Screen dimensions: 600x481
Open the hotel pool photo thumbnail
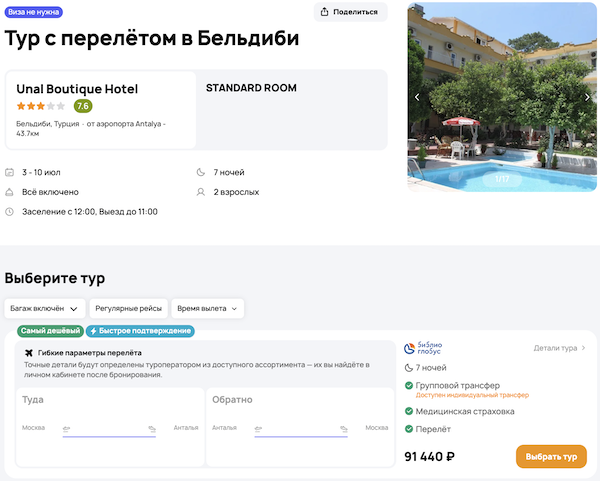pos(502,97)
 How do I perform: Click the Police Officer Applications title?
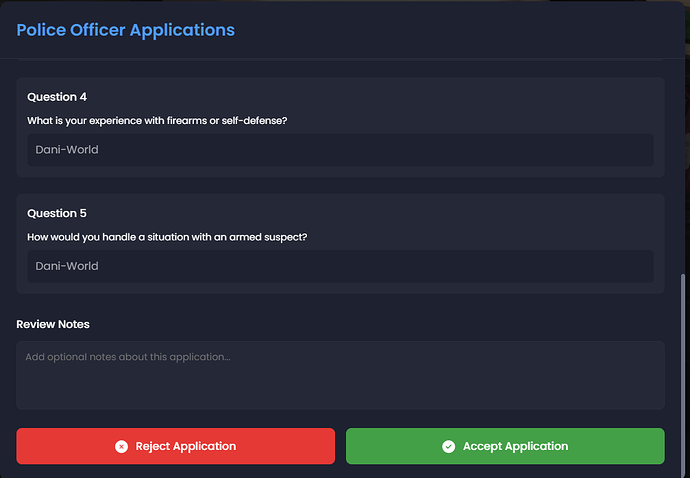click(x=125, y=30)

* [DO THIS] Extract every line of text from the material above, reproducing each one verbatim, and omit the pictures from your answer.

* [OUTPUT BELOW]
Screen dimensions: 600x481
Open the hotel pool photo thumbnail
pos(502,97)
 How do I perform: Click the Police Officer Applications title?
click(x=125, y=30)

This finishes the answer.